Verilen metin.
•••

Bilimin Mana ve Önemi
Merak ve ihtiyaçlara binaen ortaya çıkan öteden beri kainatta var olan gerçekler (Eşyaya ve hayata ait tüm özellikler) iki şekilde insan önüne serilmektedir.
Bir yandan müsbet modern bilimlerle, diğer taraftan müsbet din bilimleriyle…
Burada müsbetlik kavramı gerçeği ifade ettiği kadar faydalılığı da ifade etmektedir.
Müsbet modern bilimler, ya fen bilimleri (Fizik, Kimya, Biyoloji ve bunların alt bölümleri); ya Matematik bilimleri (Aritmatik, Cebir, Geometri, Trigonometri, vs) ya da sosyal bilimler (Sosyoloji, psikoloji, filoloji vs.) olarak ortaya konulmaktadır.
Müsbet din bilimleri ise ya ayetlerle, ya hadislerle ya da sünuhatla (Kelam, Tefsir, Fıkıh) ortaya konulmuş bulunmaktadır.
Müsbet modern bilimlerin tabanını fen ve matematik bilimleri oluşturmakta, gerçek din bilimlerinin tabanını ayet ve hadisler oluşturmaktadır. Din bilimleri, her ne kadar modern bilimlerin gelişmesine önemli rol oynamaktaysa da; asıl etkisi ferd, aile ve cemiyet hayatının tanzimine yöneliktir.
Esasen ister müsbet modern bilimlere ait, ister müsbet dini bilimlere ait olsun, ortaya konulmuş bulunan bütün bilgiler gerçektir. Zira bilimin temel özelliklerini, tamamıyla taşımaktadırlar.
Ancak müsbet modern bilimler derken, resmi olarak günümüzde tedris edilen kısmen çarpıtılmış bilgiler anlaşılmamalıdır. Zira bu bilgiler, bilimin en temel özelliği olan iradenin hürlüğü ilkesine uygun olmayan bir takım nazariye (Naturizm, Materyalizm, Ateizm gibi felsefi görüşler) ve faraziyelerin (Doktrin, Teori, Hipotez mahiyetinde fikirler) etkisinde kalınarak ortaya konulmuştur.

•••

Yapılacak işler.
1) Bilimin mana ve önemi üzerine metinde müsbet modern bilimlerin tabanını hangi bilimlerin oluşturduğu söyleniyor?
2) Bilimin mana ve önemi üzerine metni iki cümleyle özetleyin.
3) Bilimin mana ve önemi üzerine metni son cümlesinden sonra sürdürün.

•••

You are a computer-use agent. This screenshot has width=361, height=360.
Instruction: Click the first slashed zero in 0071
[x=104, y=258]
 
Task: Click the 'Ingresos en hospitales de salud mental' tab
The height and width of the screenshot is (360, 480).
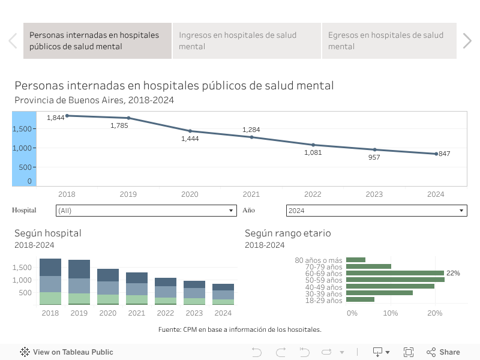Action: (x=247, y=41)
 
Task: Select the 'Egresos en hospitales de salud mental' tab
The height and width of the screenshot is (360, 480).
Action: (x=389, y=41)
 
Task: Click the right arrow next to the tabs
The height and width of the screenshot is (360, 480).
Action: (x=467, y=41)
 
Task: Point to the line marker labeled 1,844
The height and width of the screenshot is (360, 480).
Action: (x=67, y=115)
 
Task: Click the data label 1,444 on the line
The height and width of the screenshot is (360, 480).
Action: (x=190, y=139)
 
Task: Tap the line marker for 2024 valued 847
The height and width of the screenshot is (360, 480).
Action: (x=436, y=154)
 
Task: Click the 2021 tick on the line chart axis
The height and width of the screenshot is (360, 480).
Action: (x=251, y=194)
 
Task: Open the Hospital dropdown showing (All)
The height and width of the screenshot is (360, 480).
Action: (x=146, y=211)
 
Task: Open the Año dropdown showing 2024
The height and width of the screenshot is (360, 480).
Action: (x=376, y=211)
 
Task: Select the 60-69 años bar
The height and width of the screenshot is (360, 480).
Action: (x=395, y=273)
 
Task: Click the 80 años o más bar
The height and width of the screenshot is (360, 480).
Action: (x=356, y=260)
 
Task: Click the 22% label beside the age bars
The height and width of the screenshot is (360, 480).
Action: (x=453, y=273)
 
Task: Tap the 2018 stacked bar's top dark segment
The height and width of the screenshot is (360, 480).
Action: (x=50, y=267)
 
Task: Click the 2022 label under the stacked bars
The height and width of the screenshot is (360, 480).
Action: (x=166, y=313)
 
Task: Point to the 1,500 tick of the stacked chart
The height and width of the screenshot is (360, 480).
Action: (x=23, y=267)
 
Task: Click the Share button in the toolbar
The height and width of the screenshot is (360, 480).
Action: (x=443, y=352)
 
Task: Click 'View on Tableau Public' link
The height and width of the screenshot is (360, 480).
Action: (x=67, y=352)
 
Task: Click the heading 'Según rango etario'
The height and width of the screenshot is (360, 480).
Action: (x=287, y=233)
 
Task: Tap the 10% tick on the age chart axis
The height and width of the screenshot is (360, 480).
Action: (x=391, y=313)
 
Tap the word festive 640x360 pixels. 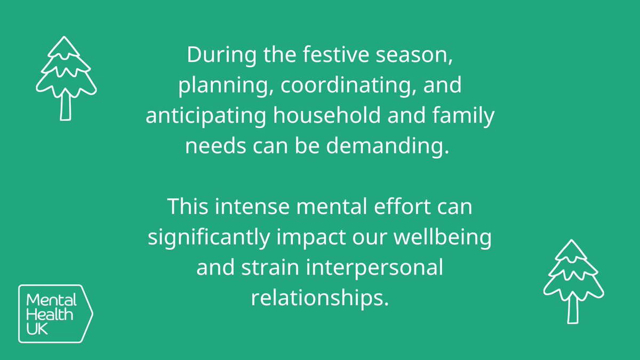(x=314, y=56)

•••

Alıştırma cevapları.
1) Fen ve matematik bilimleri.

2) Kainattaki gerçekler insanın önüne bir yandan müsbet modern bilimlerle, diğer yandan müsbet din bilimleriyle serilir; modern bilimlerin tabanını fen ve matematik, din bilimlerinin tabanını ise ayet ve hadisler oluşturur. Her iki alanda ortaya konulan bilgiler gerçektir, ancak günümüzde resmi olarak okutulan ve Naturizm, Materyalizm, Ateizm gibi görüşlerin etkisinde kalmış kısmen çarpıtılmış bilgiler müsbet modern bilimler olarak anlaşılmamalıdır.

3)
Hür irade ile ortaya konulan müsbet bilme ait bilgiler ise sağlam ve doğru tespitlerden (bizzat müşahede edilerek doğruluğu anlaşılan veya dolaylı olarak delil ve şahidlerle belirlenen bilgilerden) oluşmaktadır. İster müsbet modern bilimlere ait olsun ister vahye dayalı müsbet dini bilimlere ait olsun ortaya konulmuş bulunan bütün tespitler gerçek bilgidir. Her iki halde de gerçek bilgi, yani ilmi tespitler, kainat nizamının ve sanatının zihinlere yansımasıdır denilebilir. Bir diğer ifadeyle kainatın yaratıcısı ile bir münasebetin kurulması istikametinde elde edilen bilgilerdir. Bu sebeple bilmi, insanın veya bir kısım insanların dimağlarının mahsulü bilgiler olarak düşünmemek gerekir. Bilim bir bakıma yaratılmış bir varlıktır. Eğer yaratılmış bir varlık olmasaydı, ne atomun çekirdeğindeki matematiği bilebilir, ne de insanlar arasındaki asayiş ve nizamı, refah ve saadeti sağlayacak içtimai esaslar ve kaideler ortaya konabilir, öğrenilebilirdi ki esasında bu gerçeklerin, dimağımız var olmadan önce mevcut olduğu öteden beri bilinmektedir. Yani bilimdeki gerçekler hiçbir zaman değişmemektedir.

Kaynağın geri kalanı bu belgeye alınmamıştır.